Parkinson’s disease prediction model using improved Gaussian process classifier-based optimization framework
摘要
To enable timely management and surveillance, Parkinson’s disease (PD) prediction aims to identify early signs of neurodegeneration before the onset of severe clinical symptoms. Machine learning methods can help with accurate diagnosis and progression tracking using imaging, clinical, and sensor information. However, barriers such as the delayed onset of symptoms, patient variability, limited labelled information, and multi-modal complexity hinder prediction efficacy. Longitudinal dynamics, a variety of information formats, and resilience across a range of populations and recording environments are all necessary for successful methods. Hence, this study proposes a Parkinson’s Disease Prediction (PDP) model using an intelligent machine learning framework. The dataset was first gathered from online sources referred to as the Parkinson’s Progression Markers Initiative – Phase 2 (PPMI 2.0).
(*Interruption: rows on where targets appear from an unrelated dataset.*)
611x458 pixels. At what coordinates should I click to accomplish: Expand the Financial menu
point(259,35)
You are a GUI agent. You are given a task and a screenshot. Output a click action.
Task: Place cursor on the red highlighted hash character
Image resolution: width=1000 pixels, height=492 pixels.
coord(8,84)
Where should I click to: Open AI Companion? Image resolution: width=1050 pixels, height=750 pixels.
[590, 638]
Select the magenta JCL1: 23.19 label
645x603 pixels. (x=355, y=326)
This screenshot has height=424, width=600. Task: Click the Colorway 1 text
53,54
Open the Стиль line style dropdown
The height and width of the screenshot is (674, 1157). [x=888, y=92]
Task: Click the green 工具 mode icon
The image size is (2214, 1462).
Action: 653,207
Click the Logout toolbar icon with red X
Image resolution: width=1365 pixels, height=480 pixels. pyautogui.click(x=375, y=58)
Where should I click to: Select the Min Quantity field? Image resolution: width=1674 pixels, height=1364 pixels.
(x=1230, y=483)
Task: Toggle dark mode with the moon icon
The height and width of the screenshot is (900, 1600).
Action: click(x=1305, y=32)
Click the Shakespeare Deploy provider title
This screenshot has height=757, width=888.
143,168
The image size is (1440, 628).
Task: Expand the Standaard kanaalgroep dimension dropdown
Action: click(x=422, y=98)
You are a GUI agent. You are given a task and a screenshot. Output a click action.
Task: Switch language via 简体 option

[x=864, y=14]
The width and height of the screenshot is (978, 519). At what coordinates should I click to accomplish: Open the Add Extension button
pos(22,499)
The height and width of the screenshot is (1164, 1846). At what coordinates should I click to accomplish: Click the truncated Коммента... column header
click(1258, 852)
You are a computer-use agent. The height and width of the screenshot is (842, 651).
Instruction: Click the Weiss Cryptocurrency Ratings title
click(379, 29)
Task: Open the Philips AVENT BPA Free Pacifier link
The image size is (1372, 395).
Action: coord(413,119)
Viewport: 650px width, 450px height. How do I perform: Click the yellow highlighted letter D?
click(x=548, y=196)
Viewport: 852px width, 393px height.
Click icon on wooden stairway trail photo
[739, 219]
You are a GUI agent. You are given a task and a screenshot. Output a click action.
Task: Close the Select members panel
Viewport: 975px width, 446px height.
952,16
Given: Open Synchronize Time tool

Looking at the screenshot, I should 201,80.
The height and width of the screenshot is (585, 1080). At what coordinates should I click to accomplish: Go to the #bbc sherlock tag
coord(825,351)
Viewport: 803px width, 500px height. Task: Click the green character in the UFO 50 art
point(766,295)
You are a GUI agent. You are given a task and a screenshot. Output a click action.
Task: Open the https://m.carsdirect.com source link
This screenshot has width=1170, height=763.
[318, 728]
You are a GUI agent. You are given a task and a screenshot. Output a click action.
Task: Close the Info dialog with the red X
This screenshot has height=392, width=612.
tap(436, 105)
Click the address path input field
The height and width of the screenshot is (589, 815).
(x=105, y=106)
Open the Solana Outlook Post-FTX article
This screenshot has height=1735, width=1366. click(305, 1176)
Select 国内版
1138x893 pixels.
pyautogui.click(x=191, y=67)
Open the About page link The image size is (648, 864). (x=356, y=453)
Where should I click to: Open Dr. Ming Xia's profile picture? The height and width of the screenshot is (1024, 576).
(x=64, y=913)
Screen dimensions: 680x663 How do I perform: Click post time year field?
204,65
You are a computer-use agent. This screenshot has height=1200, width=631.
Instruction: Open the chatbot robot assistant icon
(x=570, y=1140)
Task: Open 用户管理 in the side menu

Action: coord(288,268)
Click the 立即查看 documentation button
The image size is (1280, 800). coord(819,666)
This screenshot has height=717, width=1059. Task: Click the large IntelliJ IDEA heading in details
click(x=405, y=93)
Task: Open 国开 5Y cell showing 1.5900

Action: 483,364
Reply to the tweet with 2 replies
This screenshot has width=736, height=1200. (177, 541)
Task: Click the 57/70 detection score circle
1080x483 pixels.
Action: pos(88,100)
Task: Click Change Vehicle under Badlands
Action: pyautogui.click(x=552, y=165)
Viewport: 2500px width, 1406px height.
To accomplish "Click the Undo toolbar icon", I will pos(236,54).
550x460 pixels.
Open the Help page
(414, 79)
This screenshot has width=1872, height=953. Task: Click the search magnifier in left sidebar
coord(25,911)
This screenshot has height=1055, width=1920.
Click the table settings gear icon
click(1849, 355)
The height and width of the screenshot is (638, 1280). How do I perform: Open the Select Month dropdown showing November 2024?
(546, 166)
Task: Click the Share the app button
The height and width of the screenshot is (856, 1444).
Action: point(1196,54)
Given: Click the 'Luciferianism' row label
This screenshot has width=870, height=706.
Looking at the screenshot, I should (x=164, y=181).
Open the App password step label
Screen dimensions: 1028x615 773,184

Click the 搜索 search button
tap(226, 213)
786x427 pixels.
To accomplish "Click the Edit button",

The collected data were pre-processed using digital biomarker resampling and normalization approaches. Segmentation was then performed on the pre-processed data using the multi-atlas label fusion segmentation approach. The features are extracted from the segmented data using graph-based cortical thickness network features. Finally, the PDP model was predicted using a novel Improved Gaussian Process Classifier (IGPC) model. Enzyme Action Optimization (EAO), a nature-inspired optimization algorithm, tunes the parameters of the conventional GPC model. The fitness function behind the entire procedure is considered to minimize the error. The proposed IGPC-EAO for the PDP model is 23.79% and 25.68% better than the other considered traditional models with respect to prediction accuracy and MSE, respectively.